Ispirata dal modello di Greta Thunberg e forte dell’appoggio della famiglia che, ogni venerdì, le permette di saltare la scuola e scendere in piazza, la giovane attivista Leah Namugerwa ha tutte le carte in regola per diventare una delle teste di serie della lotta contro il cambiamento climatico.

LEAH, PALADINA D’UGANDA

Classe 2004, 15 anni e il coraggio di chi ama così tanto il proprio paese da non poterne accettare la lenta e inesorabile distruzione, la Greta d’Uganda ha lanciato, a inizio 2019, una campagna contro i combustibili fossili, i sacchetti di plastica, la deforestazione, il degrado delle zone umide e qualsiasi altra forma di ingiustizia o abuso nei confronti dell’ambiente. E, grazie alla creazione dell’hashtag #BanPlasticUg, la sua protesta ha conquistato la Rete ed è diventata virale, convincendo i suoi coetanei dell’importanza di un mondo pulito e sostenibile e trasformando i suoi picchetti in solitaria in coloratissimi e frequentatissimi cortei per le strade della capitale Kampala, nonostante le violente proteste delle autorità locali.

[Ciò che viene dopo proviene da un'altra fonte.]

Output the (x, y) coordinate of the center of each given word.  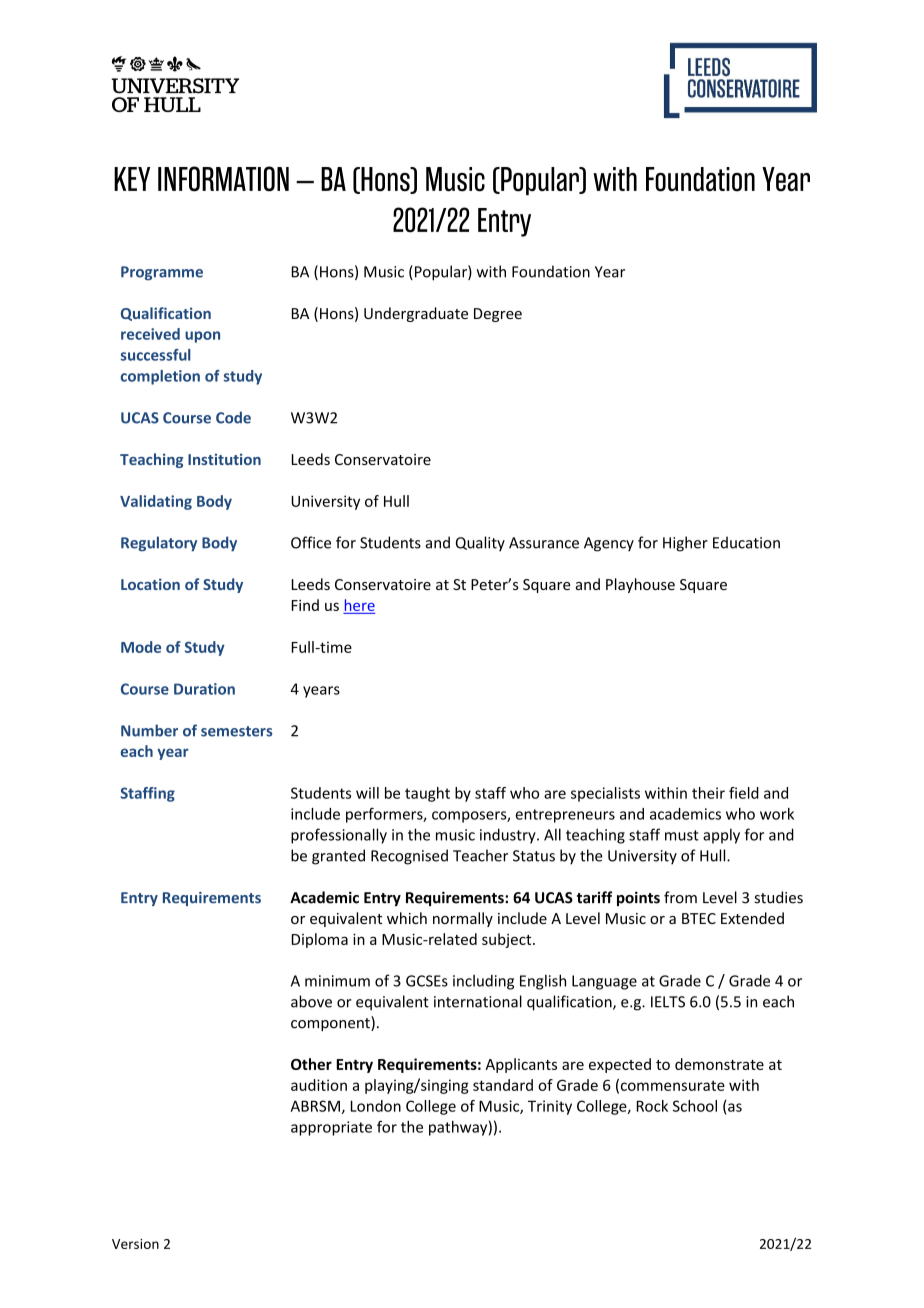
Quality (480, 544)
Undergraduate (416, 314)
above (311, 1001)
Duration (204, 689)
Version (135, 1244)
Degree (498, 315)
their (708, 793)
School (695, 1106)
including (483, 982)
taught (427, 794)
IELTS (668, 1002)
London (376, 1106)
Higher (685, 544)
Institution (224, 459)
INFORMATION (223, 179)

LE ORIGINI DEL SUO ATTIVISMO

Intervistata da alcuni dei principali media internazionali, Leah ha spiegato come il suo interesse per la causa ambientalista sia iniziato molto prima degli scioperi del venerdì. Le tragiche immagini della siccità che, nel 2017, ha messo in ginocchio il suo Paese, condannandola a una lunga e dolorosa carestia e a variazioni meteorologiche imprevedibili, l’hanno spinta a intraprendere una battaglia contro l’omertà delle autorità e le resistenze dei suoi concittadini, convinti che l’attenzione all’equilibrio dell’ecosistema non fosse da reputarsi priorità imprescindibile di un governo già alle prese con problematiche di difficile soluzione.

DALLA POLITICA PLASTIC FREE AL COMPLEANNO DEGLI ALBERI

Oltre a una petizione online su Green Campaign Africa rivolta direttamente al presidente ugandese Yoweri Museveni, in cui ha preteso l’applicazione di un divieto relativo alla totale eliminazione dei sacchetti di plastica, precedentemente approvato dal Parlamento ugandese ma mai messo in pratica, il suo estro l’ha portata a istituire una serie di iniziative volte a coinvolgere sempre più compagni di lotta. Come l’insolita celebrazione del compleanno degli alberi: «Sprechiamo molto cibo per festeggiare il nostro compleanno», ha scritto su Twitter, «ma non celebriamo quello del pianeta, pur dipendendo completamente dalle sue risorse. Ecco perché voglio lanciare il #birthdaytrees».

NON SOLO AMBIENTE

Oltre all’urgenza di una strategia improntata alla sostenibilità, la campagna di Leah ha preso in considerazione anche il legame tra cambiamento climatico e disparità di genere. In un’intervista alla BBC, Namugerwa ha sottolineato come il climate change non faccia altro che «estremizzare la disuguaglianza tra i due sessi», condannando donne e bambine «a pagare un prezzo alto». Lo conferma anche un report della World Health Organization che, già nel 2015, spiegava come le donne fossero molto più esposte all’impatto e agli effetti dei meccanismi legati al clima per una serie di ragioni legate, in modo particolare, alla sfera biologica e sociale.